Gaussian Process Background

Introduction

This document focuses on the implementation details of some of the approaches used in albatross. For a deep dive in Gaussian processes you’re probably better off reading the book Gaussian Processes for Machine Learning. There are also a number of excellent introductions to Gaussian processes (see our References) here we assume some understanding of GPs and focus on describing the details of the implementations we use in albatross.

Notation

For the most part the notation below tries to stay as close as possible to the notation used in Gaussian Processes for Machine Learning, but there are a few departures.

In general a bold font variable such as \(\mathbf{y}\) indicates a random variable and the non bold font equivalent, \(y\), indicates a realization of that variable. Note that this differs from the popular notation of using bold font for vectors, for most of what follows we assume that whether something is a scalar or a vector needs to be inferred from context. As an example, if \(\mathbf{y} \sim \mathcal{N}(0, 1)\) then one measurement, \(y\), from the distribution \(\mathbf{y}\) might be \(0.83\). To be explcit that a sample came from a distribution we’d write \(y \leftarrow \mathbf{y}\).

Conditional distributions are written with the \(|\) symbol so, for example, the random variable \(\mathbf{z}\) given knowledge that \(\mathbf{y}\) is \(y\) would be written, \(\mathbf{z}|\mathbf{y}=y\). Often this is shortened to \(\mathbf{z} | y\). If we really want to be clear about something being a random variable we’ll write \(\mbox{p}( \mathbf{z}|y)\).

Gaussian Process Regression

Gaussian processes can be used for many different prediction problems but here we focus on regression, which refers to a situation where you have some noisy observations of a function and you’d like to infer the function value at un-observed locations.

More specifically, say you have some training data, \(\mathcal{D} = \left\{(x_i, y_i); i \in [0, \ldots, n]\right\}\) which consists of measurements \(y_i\) of the unknown function, \(f\), evaluated at \(x_i\), which is contaminated by noise, \(\mathbf{\epsilon}_i \sim \mathcal{N}\left(0, \sigma_i^2\right)\),

\[y_i \leftarrow f(x_i) + \mathbf{\epsilon}_i\]

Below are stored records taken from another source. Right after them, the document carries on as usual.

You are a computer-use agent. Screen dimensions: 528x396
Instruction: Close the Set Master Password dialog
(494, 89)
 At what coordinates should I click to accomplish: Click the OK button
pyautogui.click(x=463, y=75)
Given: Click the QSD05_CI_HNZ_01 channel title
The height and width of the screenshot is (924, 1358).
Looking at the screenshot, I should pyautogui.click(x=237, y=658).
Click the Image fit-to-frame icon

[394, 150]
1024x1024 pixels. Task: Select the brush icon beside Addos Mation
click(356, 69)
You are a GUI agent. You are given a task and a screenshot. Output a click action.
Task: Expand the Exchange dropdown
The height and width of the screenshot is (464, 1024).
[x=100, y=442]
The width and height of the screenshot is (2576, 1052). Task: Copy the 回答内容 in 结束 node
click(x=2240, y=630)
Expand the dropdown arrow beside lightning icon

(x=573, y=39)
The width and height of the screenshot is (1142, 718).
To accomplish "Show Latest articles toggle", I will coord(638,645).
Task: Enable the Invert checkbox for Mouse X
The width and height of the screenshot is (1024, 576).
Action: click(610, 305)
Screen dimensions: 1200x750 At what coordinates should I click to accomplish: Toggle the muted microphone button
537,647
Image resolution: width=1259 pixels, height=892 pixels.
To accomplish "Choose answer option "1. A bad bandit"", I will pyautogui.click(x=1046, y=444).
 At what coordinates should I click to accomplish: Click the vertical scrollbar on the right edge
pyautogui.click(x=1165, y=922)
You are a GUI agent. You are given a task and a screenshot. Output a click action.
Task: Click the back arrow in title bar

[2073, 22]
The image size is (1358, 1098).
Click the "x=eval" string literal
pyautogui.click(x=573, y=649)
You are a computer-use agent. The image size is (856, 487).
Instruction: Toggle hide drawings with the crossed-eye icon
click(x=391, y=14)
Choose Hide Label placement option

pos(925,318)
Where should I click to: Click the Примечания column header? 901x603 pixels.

Gaussian process regression is used to infer the unknown function given the noisy measurements. The result is a function, \(f_{GP}\left(x^*\right)\) which provides us an estimate of the unknown function. The use of \(*\) indicates out of sample locations, meaning locations which were not neccesarily used to train the Gaussian process. Predictions from a Gaussian process provide more than just the expected value of the unknown function, it provides an estimate of the full distribution of possible function values,

\[f_{GP}\left(x^*\right) \rightarrow \mbox{p}\left(f(x^*)|\mathcal{D}\right).\]

Covariance Functions

We describe a Gaussian process as,

\[f_{GP}\left(x\right) \sim \mathcal{GP}\left(m(x), c(x, x')\right).\]

Here \(m(x)\) is the mean function which computes the prior estimate of the function at arbitrary locations and \(c(x, x')\) is the covariance function (aka kernel) which defines the covariance between two measurements at locations \(x\) and \(x'\). Note that usually the mean is set to zero since these effects can be removed before modelling or can be folded into the covariance function.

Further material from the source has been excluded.